Dutch authorities expelled two suspected Russian spies who tried to hack into a Swiss laboratory that conducts tests for the UN-backed chemical weapons watchdog, Switzerland's intelligence agency says.
The Federal Intelligence Service (FIS) says it worked "actively" with British and Dutch partners on the case involving the Spiez Laboratory, which led to the arrests of two Russians.
The lab provides arms control and other services.
The FIS confirmation came after newspapers reported that two Russians suspected of being agents of military intelligence service GRU were kicked out of the Netherlands earlier this year as a result of a Europe-wide investigation.
Russia's foreign minister said earlier this year that the lab analysed samples linked to the poisoning of former Russian spy Sergei Skripal and his daughter in Salisbury, England.
"The Swiss authorities are aware of the case of Russian spies discovered in The Hague and expelled from the same place," said FIS spokeswoman Isabelle Graber.

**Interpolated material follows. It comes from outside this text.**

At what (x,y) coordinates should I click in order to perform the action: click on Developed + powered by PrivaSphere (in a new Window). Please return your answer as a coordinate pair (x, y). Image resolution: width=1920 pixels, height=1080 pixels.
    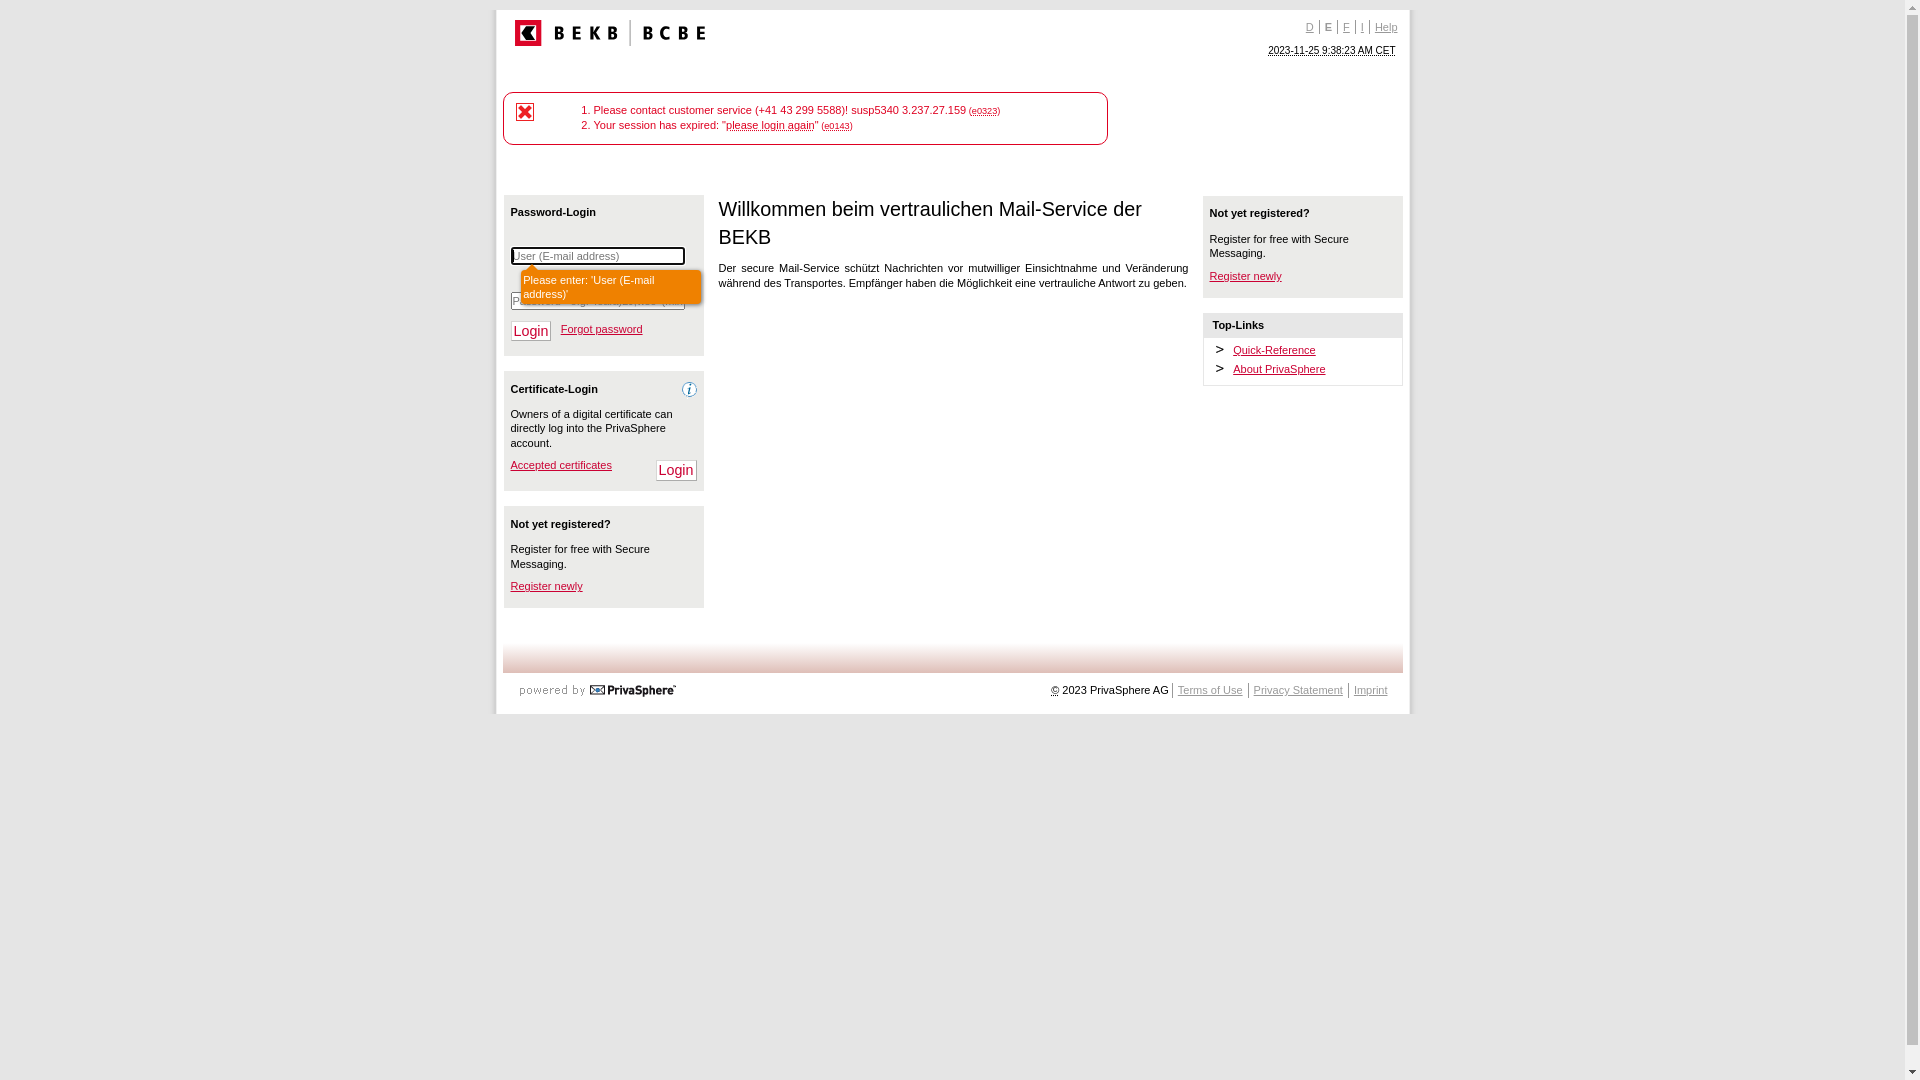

"The Swiss Federal Intelligence Service participated actively in this operation together with its Dutch and British partners."
Andreas Bucher, a spokesman for the laboratory, declined to comment on the expulsions but said there has been indications that "we have been in the crosshairs of hackers in the last few months".
He said the lab had taken precautions, and no data was lost.
The Russian state news agency Tass quoted Stanislav Smirnov, a spokesman for the Russian embassy in Switzerland, as calling the Dutch news report "absurd".
"We believe that this is a new anti-Russian bogus story made up by the Western media," he said.
"We have seen this article and it gives rise to a lot of questions ... It is absurd, just new groundless allegations."